*WRITTEN REQUEST*
Rewrite the records from the line containing "You are a computer-use" through the line containing "coord(160,51)", replacing "Click" with "Select" and leaving everything else unchanged.

*ENTRIES PROVIDED*
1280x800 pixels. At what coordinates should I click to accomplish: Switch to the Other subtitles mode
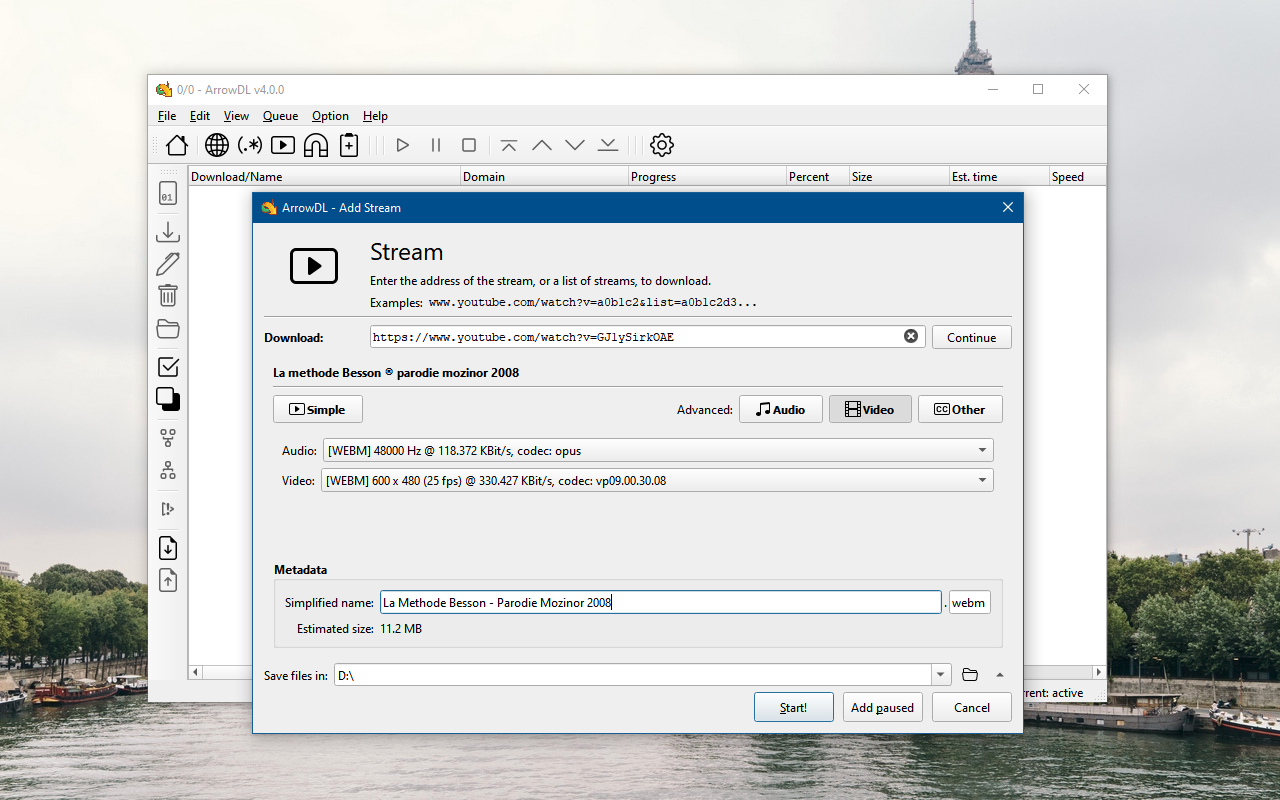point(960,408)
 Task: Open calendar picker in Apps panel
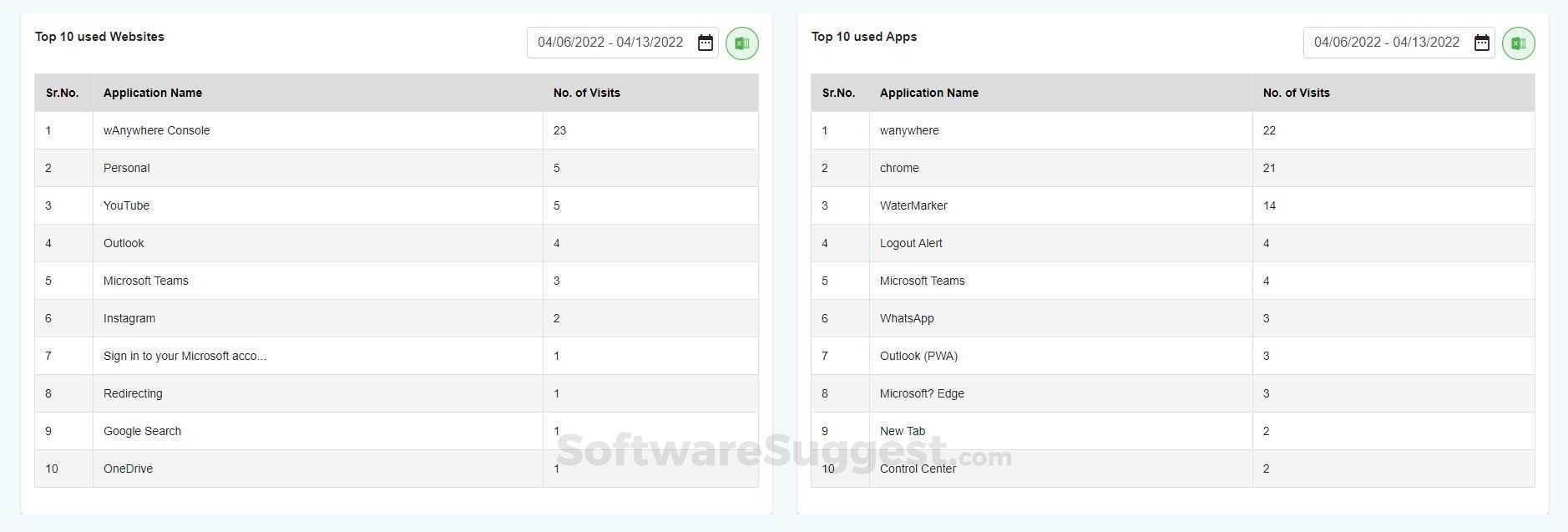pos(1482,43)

--

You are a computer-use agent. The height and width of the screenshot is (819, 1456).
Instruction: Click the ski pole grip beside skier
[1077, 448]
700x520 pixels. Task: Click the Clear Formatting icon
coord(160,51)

==

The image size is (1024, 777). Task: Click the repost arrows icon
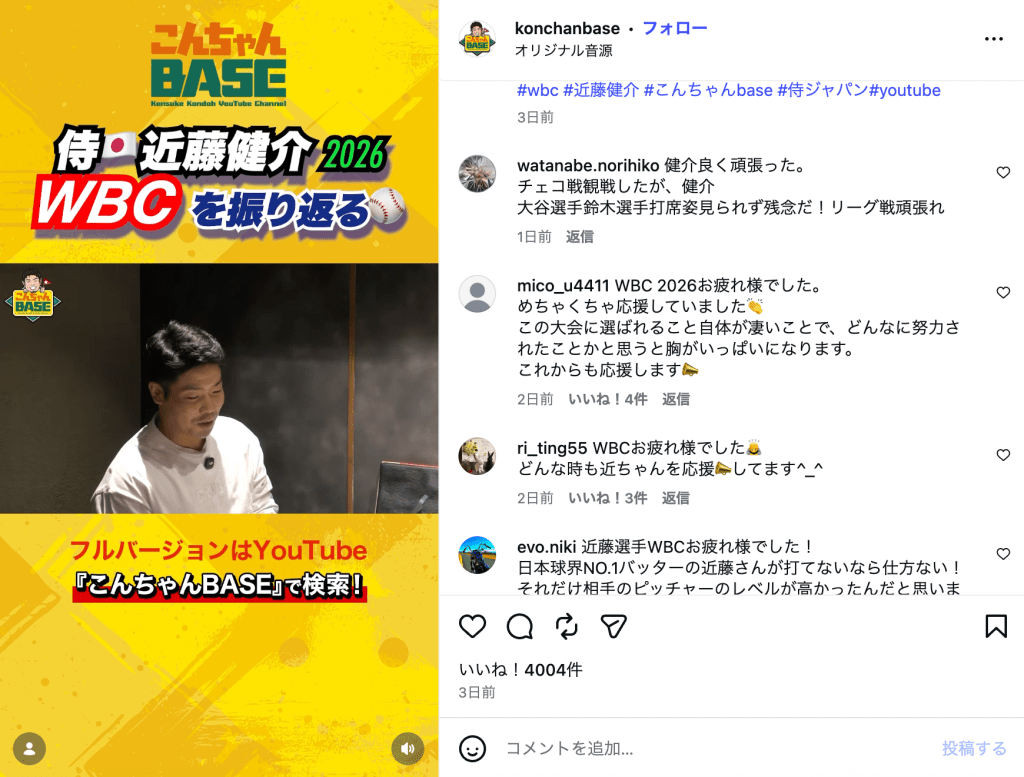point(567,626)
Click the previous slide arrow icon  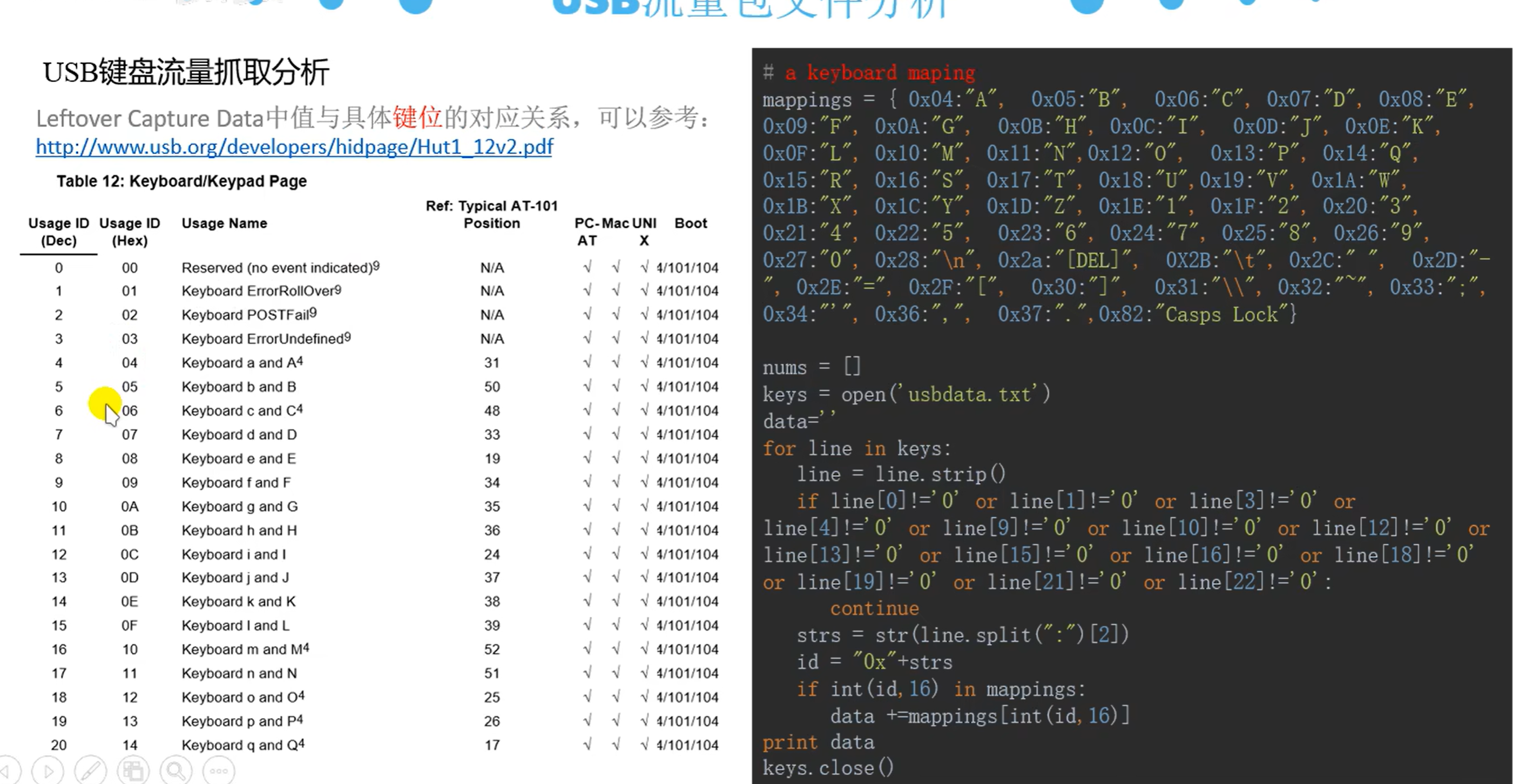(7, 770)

*IN RESPONSE*
You are a computer-use agent. The height and width of the screenshot is (819, 1456).
Instruction: Select the ski pole grip beside skier
[1077, 448]
700x520 pixels. Task: Select the Clear Formatting icon
coord(160,51)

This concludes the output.